Determination of apoptosis in spinal cord sections with TUNEL assay
The TUNEL assay was conducted following the manufacturer’s protocols. After fixation with 4% PFA, the frozen spinal cord sections were co-stained with the TUNEL reaction solution and DAPI. The images of TUNEL-positive cells were acquired with a ﬂuorescence microscope.
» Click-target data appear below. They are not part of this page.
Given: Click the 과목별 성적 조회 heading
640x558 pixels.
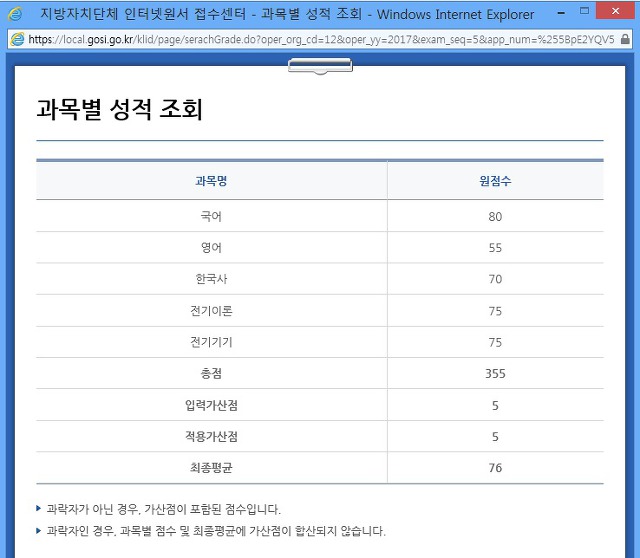Looking at the screenshot, I should 120,109.
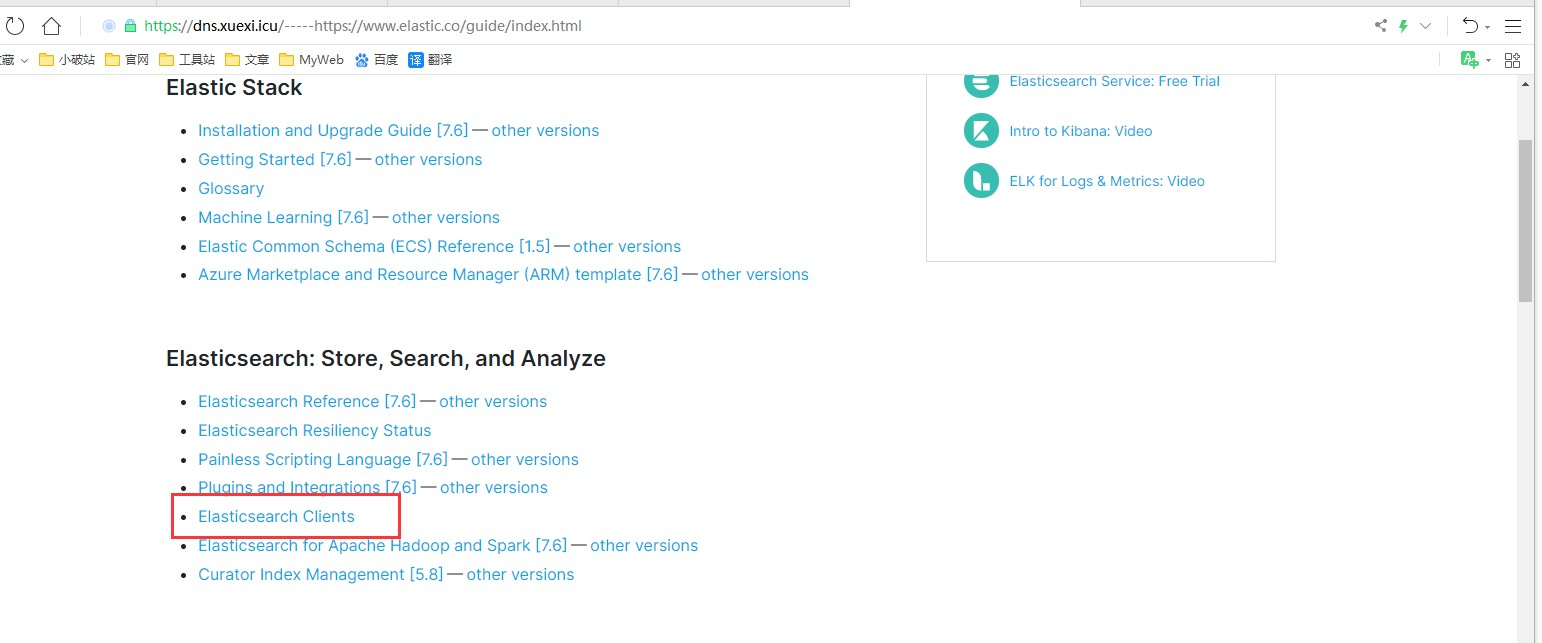This screenshot has width=1542, height=643.
Task: Open the extensions grid icon
Action: 1512,60
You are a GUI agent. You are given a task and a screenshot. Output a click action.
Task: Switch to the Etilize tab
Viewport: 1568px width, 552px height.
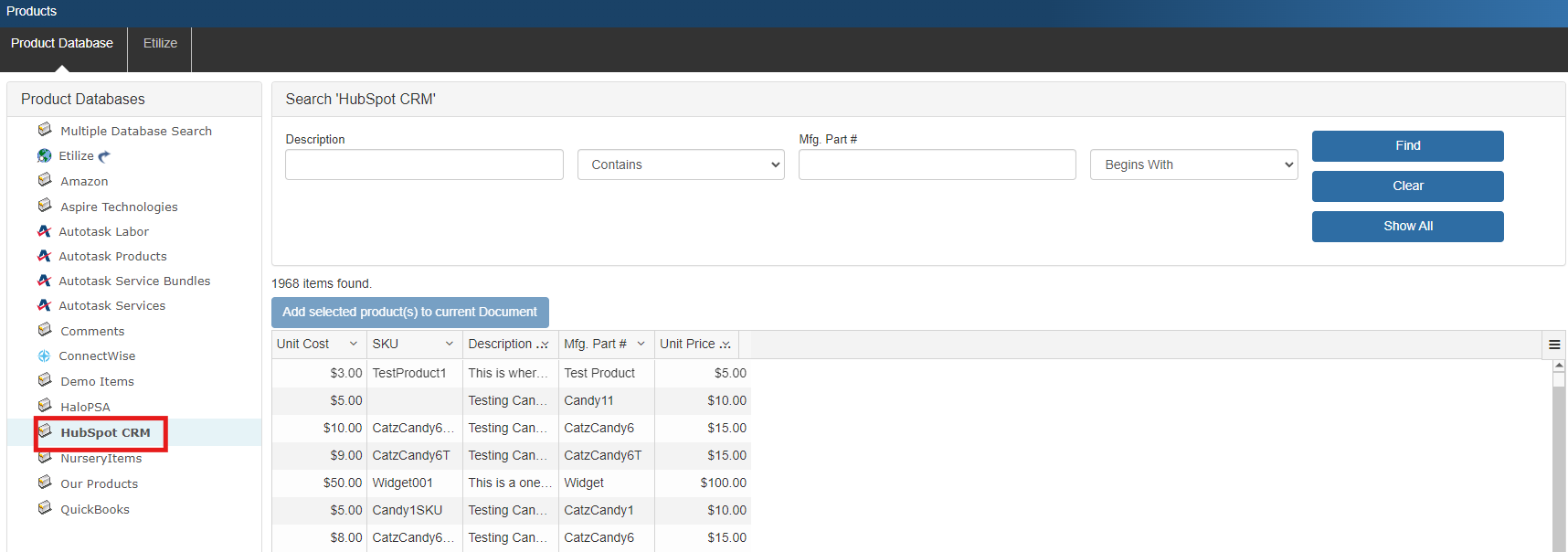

For immunofluorescence staining, cells or spinal cord sections were fixed in 4% PFA for 15 min and subsequently permeabilized in 0.2% Triton X-100/PBS for 20 min. The samples were treated with 5% bovine serum albumin (BSA) for 1h at room temperature to block nonspecific binding. The samples were incubated overnight at 4 °C with primary antibody specific for rabbit anti-ZO1 (1:50, Invitrogen), rabbit anti-claudin-5 (1:100; Invitrogen), rabbit anti-occludin (1:50; Abcam), mouse anti-CD31 (1:200, Invitrogen), mouse anti-NeuN (1:500, Abcam) and rabbit anti-GRP78 (1:200, Proteintech). Samples were washed thrice with PBS and incubated with Alexa 594- or Alexa 488-conjugated secondary antibodies (1:200, Jackson ImmunoResearch, USA) for 1 h in the dark. Finally, nuclei were labelled with DAPI and images were obtained under similar exposure time and conditions.
Western blot analysis
Proteins were isolated from cells and spinal cord tissues and quantiﬁed using the BCA assay. The protein samples were loaded on SDS–PAGE and transferred to a polyvinylidene diﬂuoride (PVDF) membrane. Then the membranes were blocked in 5% BSA for 1h at room temperature and then treated with antibodies against cleaved caspase-3 (1:1000, Cell Signal Technology), Bcl-2 (1:1000, Abcam), Bax (1:1000, Abcam), ZO-1 (1:1000, Invitrogen), claudin-5 (1:1000; Invitrogen), occludin (1:1000; Abcam), GRP78 (1:1000, Proteintech), GRP94 (1:1000, Proteintech), p-PERK (1:1000, Abcam), PERK (1:1000, Abcam), ATF6 (1:1000, Abcam), p-IRE1α (1:1000, Abcam), IRE1α (1:1000, Abcam), AKT (1:1000, Cell Signal Technology), p-AKT (1:1000, Cell Signal Technology) and GAPDH (as a gel-loading control, 1:1000, Abcam, USA). After washing with Tris-buffered saline with Tween (TBST), the membranes were incubated with HRP-conjugated secondary antibodies (1:2000, Thermo Fisher Scientific) for 1 h at room temperature. The protein bands were visualized using Western blotting detection reagents (ECL, Beyotime Institute of Biotechnology) and normalized to the expression level of GAPDH.
Data are shown as mean ± standard deviation of at least three independent experiments. Differences between groups were compared with the Student’s t-test and one-way ANOVA. All analyses were conducted using GraphPad 8.0.2 software (La Jolla, CA, USA). P-values less than 0.05 (p<0.05) were considered statistically significant.